ここは保健室のベッドの上。あのあとオレの意識は飛び、気がつくとココにいたわけであ
る。ちなみにカーテンの反対側には、未だ意識の戻らない委員長がいるらしい。
「それにしても…レミィの料理って凄いね」
なんか、レミィと言う言葉だけで吐き気がする。
「料理…なのか?」
「え」
「料理なのか?」
「…え〜と…」
何か言葉を探そうとするあかりだが『う〜〜〜ん』と辺りから漏れる声を聞き、汗一筋。
そして、乾いた笑いであかりは笑う。

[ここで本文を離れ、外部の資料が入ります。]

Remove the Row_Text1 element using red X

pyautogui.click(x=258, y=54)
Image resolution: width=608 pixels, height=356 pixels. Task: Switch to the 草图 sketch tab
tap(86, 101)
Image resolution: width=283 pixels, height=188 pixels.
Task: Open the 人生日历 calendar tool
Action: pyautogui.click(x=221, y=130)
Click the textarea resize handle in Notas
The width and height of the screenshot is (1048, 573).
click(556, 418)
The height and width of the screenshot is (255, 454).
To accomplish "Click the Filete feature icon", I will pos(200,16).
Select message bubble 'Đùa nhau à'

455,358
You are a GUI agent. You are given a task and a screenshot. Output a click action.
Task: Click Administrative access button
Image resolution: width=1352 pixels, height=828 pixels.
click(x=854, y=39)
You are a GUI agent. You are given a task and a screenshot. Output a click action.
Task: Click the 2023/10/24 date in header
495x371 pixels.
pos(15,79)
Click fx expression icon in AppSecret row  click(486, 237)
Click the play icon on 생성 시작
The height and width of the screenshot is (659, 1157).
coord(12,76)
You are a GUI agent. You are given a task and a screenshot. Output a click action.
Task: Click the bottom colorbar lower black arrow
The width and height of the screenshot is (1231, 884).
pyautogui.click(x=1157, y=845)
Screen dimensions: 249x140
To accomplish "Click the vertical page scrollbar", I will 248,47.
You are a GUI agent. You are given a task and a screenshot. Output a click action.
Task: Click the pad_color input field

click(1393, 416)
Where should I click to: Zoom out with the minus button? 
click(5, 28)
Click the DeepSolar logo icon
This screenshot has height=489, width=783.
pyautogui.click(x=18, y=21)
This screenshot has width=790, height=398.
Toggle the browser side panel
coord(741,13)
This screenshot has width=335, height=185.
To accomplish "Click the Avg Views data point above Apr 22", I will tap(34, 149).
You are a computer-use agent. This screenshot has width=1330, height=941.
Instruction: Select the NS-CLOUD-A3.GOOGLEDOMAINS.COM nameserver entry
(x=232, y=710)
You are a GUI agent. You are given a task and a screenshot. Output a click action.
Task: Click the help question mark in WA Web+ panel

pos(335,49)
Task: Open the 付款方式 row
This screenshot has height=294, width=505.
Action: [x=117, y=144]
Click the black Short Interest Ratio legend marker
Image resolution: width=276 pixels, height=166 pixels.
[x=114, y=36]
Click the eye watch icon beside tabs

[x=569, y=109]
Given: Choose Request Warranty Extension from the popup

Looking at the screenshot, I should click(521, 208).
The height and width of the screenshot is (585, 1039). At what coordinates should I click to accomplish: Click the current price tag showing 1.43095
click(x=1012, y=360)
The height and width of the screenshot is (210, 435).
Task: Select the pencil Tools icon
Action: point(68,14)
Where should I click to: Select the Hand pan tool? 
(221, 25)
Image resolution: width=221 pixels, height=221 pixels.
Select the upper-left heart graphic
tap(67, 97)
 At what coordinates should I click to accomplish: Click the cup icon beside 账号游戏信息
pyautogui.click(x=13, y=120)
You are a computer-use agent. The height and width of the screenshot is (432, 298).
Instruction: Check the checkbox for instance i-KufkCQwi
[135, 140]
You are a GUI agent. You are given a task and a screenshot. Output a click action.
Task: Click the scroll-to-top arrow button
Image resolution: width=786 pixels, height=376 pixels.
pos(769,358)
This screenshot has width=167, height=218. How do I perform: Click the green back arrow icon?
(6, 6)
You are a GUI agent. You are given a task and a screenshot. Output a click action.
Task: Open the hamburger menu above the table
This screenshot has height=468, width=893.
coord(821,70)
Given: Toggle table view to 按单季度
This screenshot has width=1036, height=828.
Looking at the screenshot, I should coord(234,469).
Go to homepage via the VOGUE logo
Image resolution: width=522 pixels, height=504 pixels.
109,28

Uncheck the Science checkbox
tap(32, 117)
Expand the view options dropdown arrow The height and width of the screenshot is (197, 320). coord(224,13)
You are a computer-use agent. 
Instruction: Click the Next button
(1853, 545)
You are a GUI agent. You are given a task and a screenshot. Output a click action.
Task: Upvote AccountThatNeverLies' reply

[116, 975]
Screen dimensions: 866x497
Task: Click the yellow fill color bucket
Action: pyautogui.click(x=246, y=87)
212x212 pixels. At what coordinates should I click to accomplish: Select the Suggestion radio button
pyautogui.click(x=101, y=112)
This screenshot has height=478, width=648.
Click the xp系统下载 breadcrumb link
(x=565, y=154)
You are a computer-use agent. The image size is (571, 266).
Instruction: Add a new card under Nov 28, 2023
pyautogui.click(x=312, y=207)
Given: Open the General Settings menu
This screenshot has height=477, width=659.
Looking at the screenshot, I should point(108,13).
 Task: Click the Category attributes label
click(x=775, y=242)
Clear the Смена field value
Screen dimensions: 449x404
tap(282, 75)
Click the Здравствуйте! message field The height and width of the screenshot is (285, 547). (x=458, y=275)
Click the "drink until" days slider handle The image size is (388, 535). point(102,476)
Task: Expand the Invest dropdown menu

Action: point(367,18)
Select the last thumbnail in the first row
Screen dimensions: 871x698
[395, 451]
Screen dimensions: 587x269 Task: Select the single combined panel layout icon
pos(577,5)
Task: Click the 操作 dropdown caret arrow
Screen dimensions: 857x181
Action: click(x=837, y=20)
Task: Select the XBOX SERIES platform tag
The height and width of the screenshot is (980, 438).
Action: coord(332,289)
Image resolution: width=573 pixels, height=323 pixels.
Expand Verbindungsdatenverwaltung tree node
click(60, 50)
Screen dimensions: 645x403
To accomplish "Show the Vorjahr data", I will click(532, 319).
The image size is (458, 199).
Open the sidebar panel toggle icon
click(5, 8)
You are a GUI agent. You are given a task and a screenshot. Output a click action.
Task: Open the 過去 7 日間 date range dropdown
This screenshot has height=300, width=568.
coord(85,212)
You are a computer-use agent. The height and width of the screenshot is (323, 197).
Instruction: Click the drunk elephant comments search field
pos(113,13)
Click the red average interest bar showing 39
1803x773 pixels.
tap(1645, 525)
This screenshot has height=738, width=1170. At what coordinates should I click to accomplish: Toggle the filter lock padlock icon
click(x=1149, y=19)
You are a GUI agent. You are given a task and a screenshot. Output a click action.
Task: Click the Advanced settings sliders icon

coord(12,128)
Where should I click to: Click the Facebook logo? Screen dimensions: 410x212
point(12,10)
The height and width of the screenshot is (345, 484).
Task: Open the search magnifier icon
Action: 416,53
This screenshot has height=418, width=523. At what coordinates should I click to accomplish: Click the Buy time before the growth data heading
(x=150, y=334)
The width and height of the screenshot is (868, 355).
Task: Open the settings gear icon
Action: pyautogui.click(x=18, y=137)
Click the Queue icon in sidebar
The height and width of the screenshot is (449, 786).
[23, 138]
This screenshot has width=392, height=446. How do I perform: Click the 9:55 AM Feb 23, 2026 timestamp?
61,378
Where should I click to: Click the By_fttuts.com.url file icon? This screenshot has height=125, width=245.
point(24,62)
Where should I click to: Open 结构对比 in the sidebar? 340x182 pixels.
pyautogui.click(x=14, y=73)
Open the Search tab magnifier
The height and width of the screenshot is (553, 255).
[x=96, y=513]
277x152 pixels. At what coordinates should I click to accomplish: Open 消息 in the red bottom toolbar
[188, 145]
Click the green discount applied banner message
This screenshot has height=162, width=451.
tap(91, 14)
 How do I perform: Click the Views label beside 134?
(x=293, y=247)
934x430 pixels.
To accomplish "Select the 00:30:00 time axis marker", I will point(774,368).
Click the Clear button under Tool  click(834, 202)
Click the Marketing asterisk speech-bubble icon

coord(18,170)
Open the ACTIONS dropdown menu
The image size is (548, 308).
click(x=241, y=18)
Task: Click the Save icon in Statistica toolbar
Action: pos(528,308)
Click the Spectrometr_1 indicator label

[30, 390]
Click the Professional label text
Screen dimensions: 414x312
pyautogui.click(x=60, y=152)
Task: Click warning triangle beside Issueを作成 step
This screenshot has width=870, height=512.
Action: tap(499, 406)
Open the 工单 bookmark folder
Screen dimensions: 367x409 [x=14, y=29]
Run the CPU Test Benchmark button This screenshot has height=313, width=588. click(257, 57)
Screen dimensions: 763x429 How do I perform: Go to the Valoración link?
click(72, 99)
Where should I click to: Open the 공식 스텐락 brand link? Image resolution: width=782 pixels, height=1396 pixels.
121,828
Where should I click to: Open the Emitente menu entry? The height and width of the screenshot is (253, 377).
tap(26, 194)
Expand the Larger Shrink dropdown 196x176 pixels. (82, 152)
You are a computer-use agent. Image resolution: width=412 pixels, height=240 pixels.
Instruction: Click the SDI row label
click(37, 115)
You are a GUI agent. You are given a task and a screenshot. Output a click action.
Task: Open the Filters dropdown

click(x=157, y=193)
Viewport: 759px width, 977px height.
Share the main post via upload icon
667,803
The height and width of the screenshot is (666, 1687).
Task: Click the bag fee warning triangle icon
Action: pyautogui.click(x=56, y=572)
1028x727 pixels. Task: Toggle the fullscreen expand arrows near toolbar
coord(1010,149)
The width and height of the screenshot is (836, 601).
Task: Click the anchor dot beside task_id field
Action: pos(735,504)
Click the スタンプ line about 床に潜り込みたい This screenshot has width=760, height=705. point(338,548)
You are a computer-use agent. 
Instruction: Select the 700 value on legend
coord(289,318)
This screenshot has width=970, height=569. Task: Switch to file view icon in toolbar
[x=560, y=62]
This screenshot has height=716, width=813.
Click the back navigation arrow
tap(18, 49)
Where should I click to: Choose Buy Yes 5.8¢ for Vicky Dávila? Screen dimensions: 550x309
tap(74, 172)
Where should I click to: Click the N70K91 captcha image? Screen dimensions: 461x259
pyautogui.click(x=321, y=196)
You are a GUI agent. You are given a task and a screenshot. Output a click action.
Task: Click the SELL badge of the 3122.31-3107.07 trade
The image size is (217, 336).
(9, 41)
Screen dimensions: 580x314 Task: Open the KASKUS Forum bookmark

実はあのあと、複数の人間がそんなに凄いのかと興
味本位に口を出したのである。結果…保健室は満杯。早退したヤツもいるらしい…けれど、
別に食中毒というわけではないが、やはりこの場合も当たったと言うのであろうか?とに
かく漠然とそんなことを考えていると、
「ハーイ、みんな大丈夫ですか?」
ひときわ明るい声が響いた。レ、レミィだ。一同になぜか緊張した空気が漂う。
「な、なんだレミィ?」
「なぜかみんな元気なさそうなので、お見舞いに封印していたナインスペシャルを作って
きたね。これなら、元気のなさも一発で良くなるよ」

レミィが言ったあと…

「ぶーっ!」

と、一同のたうったのであった。